[Dataset entries]
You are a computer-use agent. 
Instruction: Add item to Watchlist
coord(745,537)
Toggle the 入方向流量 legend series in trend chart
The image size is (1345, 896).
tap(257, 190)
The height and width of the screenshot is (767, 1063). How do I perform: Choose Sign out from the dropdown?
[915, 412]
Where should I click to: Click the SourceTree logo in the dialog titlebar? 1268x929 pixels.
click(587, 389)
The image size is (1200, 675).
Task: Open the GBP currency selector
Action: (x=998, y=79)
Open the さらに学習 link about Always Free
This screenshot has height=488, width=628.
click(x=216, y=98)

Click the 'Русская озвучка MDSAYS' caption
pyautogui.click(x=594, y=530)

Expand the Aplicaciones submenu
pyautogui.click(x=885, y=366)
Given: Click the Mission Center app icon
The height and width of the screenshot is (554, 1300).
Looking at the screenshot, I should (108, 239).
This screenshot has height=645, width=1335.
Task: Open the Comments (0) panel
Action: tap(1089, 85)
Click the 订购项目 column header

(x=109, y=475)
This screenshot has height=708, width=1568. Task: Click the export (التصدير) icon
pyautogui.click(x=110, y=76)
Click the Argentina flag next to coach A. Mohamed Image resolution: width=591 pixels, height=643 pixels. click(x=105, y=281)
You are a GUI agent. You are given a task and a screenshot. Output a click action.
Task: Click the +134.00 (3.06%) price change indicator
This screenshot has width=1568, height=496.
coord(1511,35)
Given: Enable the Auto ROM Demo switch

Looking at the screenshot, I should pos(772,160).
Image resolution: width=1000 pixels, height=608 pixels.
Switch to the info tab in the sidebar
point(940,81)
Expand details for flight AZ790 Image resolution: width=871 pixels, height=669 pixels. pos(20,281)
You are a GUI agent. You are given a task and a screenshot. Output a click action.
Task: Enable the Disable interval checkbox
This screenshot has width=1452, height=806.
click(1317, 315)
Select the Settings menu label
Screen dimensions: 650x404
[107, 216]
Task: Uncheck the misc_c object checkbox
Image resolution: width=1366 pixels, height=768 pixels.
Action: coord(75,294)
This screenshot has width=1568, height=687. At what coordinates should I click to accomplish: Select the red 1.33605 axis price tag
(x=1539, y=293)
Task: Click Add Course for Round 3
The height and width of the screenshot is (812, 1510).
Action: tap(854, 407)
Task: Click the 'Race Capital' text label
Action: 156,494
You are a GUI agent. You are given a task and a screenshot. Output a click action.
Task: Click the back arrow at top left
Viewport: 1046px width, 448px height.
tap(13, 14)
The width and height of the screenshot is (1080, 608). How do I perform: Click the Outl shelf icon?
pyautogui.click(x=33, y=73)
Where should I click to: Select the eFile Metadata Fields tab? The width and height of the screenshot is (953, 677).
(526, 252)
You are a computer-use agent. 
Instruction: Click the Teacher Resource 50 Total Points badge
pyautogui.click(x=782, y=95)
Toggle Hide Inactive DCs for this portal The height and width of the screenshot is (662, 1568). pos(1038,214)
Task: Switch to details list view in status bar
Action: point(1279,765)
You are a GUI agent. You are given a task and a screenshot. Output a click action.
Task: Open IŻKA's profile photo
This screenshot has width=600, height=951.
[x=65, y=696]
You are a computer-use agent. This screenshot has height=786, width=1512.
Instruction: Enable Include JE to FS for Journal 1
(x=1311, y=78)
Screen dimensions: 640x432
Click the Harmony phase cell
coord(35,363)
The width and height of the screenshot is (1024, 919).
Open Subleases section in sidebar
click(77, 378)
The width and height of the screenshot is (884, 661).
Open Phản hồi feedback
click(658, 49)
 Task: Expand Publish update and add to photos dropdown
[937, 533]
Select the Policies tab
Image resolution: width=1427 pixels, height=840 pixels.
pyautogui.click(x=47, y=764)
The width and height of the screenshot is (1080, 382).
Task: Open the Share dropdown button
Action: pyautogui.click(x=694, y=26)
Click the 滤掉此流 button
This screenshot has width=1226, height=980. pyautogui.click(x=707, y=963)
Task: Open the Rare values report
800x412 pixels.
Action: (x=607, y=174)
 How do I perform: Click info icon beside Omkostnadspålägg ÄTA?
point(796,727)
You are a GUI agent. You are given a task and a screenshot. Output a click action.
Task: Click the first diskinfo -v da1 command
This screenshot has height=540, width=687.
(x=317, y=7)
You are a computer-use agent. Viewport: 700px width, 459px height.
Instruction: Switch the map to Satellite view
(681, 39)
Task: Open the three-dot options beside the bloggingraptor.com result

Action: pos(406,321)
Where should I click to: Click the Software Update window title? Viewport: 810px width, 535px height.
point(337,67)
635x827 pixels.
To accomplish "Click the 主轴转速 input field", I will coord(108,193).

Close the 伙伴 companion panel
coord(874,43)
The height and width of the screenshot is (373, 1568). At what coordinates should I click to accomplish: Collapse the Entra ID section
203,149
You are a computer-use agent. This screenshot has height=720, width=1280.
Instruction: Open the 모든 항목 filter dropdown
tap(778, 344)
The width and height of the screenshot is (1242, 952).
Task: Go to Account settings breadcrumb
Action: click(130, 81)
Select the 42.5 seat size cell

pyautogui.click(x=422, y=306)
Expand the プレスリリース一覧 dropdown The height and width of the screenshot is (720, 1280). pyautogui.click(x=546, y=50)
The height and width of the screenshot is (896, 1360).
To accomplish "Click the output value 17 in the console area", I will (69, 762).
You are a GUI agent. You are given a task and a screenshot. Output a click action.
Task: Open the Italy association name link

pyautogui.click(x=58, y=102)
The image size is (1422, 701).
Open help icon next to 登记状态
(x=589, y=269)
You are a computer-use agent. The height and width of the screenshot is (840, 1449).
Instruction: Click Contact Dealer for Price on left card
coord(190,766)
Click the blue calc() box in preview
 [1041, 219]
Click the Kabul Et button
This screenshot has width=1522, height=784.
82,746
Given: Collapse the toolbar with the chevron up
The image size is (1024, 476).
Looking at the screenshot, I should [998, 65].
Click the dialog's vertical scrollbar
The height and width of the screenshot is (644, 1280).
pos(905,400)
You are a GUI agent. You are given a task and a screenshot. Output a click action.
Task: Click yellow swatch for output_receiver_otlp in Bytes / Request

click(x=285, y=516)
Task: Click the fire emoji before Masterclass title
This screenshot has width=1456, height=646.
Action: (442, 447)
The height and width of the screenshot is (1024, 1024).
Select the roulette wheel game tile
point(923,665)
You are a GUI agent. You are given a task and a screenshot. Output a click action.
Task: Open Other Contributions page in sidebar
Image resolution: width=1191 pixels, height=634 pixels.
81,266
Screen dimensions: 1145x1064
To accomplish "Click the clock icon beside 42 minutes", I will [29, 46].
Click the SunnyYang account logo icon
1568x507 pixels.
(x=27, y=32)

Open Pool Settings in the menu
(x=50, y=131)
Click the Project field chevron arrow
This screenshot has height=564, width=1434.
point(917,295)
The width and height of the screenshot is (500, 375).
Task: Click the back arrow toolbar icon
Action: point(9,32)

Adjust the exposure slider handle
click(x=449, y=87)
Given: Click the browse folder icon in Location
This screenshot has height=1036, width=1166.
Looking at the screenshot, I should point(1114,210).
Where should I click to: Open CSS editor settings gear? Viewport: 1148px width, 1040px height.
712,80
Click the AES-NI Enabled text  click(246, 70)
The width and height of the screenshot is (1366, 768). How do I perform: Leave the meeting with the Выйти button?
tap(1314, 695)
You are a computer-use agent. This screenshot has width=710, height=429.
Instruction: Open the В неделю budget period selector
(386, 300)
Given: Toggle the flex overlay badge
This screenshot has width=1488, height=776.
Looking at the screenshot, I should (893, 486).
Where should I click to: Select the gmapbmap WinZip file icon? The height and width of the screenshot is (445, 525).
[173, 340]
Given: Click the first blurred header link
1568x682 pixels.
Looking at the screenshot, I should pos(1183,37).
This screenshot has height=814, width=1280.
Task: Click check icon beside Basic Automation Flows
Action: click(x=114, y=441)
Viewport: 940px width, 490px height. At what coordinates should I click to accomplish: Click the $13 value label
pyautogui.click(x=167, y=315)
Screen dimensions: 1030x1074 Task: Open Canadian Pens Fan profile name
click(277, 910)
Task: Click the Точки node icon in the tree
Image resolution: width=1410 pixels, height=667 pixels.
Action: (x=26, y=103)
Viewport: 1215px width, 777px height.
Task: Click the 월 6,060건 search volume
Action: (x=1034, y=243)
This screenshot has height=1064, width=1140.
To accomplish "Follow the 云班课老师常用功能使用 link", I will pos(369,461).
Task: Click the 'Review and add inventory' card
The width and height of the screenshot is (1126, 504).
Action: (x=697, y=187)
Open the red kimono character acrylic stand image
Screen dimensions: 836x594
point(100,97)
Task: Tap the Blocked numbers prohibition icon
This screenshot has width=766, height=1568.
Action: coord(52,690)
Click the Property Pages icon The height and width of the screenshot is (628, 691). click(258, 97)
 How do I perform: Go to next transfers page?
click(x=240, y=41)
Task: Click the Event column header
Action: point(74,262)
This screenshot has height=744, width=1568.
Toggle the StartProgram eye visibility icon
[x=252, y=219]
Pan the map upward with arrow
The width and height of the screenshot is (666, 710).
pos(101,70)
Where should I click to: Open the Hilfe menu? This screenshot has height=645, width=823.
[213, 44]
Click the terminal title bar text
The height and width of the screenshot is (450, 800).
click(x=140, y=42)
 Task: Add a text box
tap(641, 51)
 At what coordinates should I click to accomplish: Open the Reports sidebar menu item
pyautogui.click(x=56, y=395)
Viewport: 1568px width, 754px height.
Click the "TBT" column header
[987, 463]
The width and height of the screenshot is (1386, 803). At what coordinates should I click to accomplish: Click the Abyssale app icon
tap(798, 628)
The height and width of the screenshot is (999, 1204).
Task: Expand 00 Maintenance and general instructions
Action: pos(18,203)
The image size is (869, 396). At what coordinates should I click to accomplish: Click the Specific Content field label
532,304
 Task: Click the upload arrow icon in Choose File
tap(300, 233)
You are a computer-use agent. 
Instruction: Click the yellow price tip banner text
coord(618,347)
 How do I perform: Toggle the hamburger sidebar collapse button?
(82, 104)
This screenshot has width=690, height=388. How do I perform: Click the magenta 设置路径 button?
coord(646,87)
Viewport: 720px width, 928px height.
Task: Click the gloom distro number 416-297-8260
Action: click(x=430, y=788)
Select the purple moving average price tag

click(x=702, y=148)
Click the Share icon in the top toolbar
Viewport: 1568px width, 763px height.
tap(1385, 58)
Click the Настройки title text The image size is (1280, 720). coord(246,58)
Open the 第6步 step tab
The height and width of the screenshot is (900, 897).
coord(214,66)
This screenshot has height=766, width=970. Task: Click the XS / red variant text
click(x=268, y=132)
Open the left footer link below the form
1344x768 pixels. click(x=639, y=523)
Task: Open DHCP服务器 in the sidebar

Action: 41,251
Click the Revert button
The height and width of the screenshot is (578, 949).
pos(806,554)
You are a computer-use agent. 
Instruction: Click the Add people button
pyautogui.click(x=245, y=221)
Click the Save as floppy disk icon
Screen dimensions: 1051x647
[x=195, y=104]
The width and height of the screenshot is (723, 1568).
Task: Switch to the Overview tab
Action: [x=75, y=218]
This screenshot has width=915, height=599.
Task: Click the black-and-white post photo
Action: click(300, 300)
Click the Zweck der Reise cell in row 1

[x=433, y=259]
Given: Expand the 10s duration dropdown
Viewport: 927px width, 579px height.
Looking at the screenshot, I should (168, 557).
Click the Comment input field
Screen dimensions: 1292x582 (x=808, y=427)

### Work instructions
In the entries above, find each line with the word "checkbox" and show it.

### The completed task
Task: Enable the Disable interval checkbox
Task: Uncheck the misc_c object checkbox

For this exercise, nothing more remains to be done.